• Critique Les Maîtres Saintiers T.4 par

    La religion chrétienne, dans ses diverses composantes, a inspiré nombre d’œuvre d’arts, de la peinture à la sculptures, des icônes à la fonderie de cloches, réalisées par des maîtres Sentiers.
    La série raconte l’histoire d’une dynastie de Saintiers, dont le métier régit par des règles strictes, mêle artisanat et divin, car les cloches sont alors la voix de Dieu rythmant la vie des villes et des campagnes.
    On suit donc cette famille qui portent mal leur nom de métier, puisqu’ils ne reculent pas devant l’assassinat, avec comme fil conducteur une quête mystique et ésotérique du tombeau de la vrai mère de Jésus, qui serait Élisabeth sa cousine.

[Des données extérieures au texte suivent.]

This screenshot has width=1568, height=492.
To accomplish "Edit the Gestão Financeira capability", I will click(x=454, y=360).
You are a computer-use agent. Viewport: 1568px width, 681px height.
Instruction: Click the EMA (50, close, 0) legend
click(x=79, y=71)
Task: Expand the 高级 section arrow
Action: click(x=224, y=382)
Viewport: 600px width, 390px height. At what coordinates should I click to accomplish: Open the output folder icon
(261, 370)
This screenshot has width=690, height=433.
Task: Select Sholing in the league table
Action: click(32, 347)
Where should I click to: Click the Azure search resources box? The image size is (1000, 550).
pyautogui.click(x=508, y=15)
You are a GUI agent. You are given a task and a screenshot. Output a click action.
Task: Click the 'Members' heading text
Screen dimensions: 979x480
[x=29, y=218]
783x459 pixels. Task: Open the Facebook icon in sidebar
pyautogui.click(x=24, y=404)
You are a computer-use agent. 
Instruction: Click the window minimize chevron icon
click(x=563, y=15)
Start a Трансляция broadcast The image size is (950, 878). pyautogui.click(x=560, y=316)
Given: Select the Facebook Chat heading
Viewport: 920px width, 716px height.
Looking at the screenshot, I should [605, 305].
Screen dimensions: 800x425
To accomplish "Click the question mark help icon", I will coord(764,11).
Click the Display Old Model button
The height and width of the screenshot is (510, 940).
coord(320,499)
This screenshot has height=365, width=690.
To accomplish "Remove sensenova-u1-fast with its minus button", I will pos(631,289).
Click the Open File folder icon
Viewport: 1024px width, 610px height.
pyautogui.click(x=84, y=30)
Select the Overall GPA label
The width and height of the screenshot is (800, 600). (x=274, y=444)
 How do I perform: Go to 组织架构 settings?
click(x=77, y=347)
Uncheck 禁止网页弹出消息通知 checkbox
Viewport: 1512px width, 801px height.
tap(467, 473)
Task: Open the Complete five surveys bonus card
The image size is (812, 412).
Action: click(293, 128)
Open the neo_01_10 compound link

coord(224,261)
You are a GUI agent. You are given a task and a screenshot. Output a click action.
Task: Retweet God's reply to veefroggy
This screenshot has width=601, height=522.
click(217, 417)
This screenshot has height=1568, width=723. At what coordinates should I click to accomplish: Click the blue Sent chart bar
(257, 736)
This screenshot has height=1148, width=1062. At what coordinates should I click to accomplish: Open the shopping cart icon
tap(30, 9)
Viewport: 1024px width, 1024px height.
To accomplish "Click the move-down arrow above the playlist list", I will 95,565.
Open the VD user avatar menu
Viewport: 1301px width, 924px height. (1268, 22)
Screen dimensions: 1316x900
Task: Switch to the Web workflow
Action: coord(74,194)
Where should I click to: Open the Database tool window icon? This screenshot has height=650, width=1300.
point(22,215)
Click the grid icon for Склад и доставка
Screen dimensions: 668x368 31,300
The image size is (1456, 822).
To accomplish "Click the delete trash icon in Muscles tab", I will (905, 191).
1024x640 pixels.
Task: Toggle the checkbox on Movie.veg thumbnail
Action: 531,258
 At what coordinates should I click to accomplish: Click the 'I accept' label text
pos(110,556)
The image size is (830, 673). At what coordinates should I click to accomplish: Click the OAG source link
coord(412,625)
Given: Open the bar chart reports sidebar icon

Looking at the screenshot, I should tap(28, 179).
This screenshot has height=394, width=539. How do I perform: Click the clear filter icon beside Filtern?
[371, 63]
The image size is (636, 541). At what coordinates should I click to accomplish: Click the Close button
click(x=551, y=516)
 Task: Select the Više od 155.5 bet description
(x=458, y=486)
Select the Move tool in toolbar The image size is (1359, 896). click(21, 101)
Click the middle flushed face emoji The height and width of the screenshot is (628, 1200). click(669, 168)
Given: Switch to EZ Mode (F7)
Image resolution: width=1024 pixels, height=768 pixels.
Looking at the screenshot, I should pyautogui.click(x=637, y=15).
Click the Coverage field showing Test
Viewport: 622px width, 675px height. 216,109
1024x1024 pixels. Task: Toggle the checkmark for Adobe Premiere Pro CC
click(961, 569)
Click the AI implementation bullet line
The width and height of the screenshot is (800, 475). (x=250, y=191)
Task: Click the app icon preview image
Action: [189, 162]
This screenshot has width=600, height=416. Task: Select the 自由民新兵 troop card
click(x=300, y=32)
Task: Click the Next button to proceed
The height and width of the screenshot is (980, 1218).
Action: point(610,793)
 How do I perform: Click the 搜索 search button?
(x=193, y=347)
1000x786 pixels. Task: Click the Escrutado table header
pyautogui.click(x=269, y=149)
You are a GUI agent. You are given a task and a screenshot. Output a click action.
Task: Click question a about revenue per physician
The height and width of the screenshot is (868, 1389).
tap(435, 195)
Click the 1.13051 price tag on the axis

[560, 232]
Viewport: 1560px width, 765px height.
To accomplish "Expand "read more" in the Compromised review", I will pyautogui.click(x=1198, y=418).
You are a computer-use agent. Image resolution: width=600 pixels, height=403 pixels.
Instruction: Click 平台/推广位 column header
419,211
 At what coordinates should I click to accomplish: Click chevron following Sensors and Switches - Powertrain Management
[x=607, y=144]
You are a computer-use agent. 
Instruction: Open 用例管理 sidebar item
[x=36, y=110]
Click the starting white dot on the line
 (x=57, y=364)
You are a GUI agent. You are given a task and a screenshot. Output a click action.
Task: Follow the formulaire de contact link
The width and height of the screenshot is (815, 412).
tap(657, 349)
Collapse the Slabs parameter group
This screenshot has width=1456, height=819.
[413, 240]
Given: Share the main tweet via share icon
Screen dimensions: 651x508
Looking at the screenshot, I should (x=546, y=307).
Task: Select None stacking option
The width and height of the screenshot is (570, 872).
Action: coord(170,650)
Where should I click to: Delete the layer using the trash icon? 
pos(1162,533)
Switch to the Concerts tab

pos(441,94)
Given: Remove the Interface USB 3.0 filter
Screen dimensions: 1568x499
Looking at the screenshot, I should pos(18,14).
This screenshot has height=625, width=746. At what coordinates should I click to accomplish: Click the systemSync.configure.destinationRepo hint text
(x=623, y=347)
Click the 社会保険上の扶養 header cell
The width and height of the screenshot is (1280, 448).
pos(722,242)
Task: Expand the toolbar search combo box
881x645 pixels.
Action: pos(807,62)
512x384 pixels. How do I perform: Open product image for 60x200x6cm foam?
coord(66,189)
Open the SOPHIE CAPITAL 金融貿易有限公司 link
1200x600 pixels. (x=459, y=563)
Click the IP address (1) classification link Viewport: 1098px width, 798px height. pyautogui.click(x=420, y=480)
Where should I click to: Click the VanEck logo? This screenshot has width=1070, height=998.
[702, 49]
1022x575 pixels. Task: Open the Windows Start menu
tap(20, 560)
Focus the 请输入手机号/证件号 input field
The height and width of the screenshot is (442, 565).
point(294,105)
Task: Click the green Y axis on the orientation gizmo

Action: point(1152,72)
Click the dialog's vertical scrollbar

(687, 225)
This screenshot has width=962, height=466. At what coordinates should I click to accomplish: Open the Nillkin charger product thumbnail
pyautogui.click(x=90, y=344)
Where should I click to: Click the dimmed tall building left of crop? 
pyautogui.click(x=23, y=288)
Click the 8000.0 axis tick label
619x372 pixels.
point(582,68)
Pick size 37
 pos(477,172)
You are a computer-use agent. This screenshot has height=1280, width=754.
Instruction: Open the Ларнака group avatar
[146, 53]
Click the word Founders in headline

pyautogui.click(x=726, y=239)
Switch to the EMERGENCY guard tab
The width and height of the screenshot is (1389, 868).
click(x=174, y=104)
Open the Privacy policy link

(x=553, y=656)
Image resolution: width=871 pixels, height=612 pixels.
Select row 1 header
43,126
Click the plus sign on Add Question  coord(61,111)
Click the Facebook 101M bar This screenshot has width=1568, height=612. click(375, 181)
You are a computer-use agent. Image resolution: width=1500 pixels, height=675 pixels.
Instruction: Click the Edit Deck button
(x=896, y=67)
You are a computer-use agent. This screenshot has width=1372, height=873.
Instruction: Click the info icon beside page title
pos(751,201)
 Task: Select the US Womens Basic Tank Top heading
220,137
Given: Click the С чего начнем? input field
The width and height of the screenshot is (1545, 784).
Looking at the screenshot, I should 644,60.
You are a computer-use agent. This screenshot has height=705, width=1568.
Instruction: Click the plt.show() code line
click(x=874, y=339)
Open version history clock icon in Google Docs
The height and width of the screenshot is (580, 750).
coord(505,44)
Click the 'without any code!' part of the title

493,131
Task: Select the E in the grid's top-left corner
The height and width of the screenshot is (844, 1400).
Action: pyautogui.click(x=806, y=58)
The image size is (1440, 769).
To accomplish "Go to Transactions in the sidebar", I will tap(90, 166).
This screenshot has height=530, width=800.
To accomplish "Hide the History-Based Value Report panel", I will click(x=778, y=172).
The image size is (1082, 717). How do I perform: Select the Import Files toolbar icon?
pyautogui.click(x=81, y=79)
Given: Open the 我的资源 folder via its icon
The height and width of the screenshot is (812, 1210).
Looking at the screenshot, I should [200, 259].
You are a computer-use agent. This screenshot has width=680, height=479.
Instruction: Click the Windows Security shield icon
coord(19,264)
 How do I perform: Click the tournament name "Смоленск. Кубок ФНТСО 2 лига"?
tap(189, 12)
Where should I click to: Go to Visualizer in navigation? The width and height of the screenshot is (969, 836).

    Après la déception du tombeau vide (sans résurrection) du tome 3, on retrouve les protagonistes vieillis et usés, mais toujours obnubilés par ce mystère.
    Cette quête mènera David, peut-être seul survivant de cette lignée de Rochebrune, fondeurs de cloches, à travers bien des aventures et de déchirements, jusqu’à la révélation finale.
    Un scénario complexe mais bien structuré et un dessin réaliste privilégiant les personnages et les fonds sombres structurent la série qui mélange la connaissance du métier de Saintier et une quête ésotérique de manière équilibrée.